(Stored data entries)
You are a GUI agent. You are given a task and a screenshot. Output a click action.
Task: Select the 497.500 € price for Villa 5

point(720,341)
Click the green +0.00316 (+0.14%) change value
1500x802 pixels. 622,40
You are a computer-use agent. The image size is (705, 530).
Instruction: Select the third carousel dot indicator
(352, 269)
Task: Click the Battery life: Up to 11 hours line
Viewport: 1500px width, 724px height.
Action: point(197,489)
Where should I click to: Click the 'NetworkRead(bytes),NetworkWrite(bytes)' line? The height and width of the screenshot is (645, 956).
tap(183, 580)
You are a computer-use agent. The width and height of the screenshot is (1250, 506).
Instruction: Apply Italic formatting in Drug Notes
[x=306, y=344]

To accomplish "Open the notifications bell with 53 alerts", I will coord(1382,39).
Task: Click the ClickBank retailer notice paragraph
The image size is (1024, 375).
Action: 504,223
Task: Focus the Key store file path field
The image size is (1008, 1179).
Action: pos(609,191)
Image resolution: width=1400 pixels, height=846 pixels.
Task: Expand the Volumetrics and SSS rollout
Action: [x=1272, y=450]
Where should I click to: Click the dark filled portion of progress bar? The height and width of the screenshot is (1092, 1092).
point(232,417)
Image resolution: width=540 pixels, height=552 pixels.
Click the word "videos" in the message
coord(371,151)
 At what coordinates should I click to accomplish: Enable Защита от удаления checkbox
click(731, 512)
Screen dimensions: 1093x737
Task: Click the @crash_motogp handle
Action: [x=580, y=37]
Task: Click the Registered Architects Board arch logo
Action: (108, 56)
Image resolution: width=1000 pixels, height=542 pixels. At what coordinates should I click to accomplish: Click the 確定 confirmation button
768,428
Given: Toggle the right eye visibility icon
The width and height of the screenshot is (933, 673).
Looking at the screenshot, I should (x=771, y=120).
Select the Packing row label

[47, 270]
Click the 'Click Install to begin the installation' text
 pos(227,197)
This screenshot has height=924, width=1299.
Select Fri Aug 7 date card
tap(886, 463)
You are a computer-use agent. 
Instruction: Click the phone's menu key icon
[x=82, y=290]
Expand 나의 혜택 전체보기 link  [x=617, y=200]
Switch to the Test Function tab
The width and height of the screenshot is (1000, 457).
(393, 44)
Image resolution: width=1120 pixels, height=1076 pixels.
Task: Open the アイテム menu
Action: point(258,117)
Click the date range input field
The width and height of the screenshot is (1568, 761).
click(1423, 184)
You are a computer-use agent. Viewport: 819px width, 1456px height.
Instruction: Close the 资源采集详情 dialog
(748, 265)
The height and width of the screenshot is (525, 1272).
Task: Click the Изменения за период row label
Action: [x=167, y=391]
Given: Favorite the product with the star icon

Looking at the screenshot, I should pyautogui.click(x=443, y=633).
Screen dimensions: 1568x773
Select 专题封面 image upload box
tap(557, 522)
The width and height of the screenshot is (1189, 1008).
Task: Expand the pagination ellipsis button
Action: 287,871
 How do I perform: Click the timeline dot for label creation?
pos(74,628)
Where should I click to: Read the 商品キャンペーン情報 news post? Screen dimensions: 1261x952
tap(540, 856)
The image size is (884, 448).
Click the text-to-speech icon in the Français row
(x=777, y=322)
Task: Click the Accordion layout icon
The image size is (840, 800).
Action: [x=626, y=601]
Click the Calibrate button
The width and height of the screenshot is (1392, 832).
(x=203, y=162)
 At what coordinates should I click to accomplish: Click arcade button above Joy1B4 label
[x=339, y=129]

**Problem requirements:** For this exercise, output exactly the lines above from the line with "How do I perform: Click" to the line with "Task: Click the Accordion layout icon", counting both, and leave out the rest.

**Reply to the task:**
 How do I perform: Click the timeline dot for label creation?
pos(74,628)
Where should I click to: Read the 商品キャンペーン情報 news post? Screen dimensions: 1261x952
tap(540, 856)
The image size is (884, 448).
Click the text-to-speech icon in the Français row
(x=777, y=322)
Task: Click the Accordion layout icon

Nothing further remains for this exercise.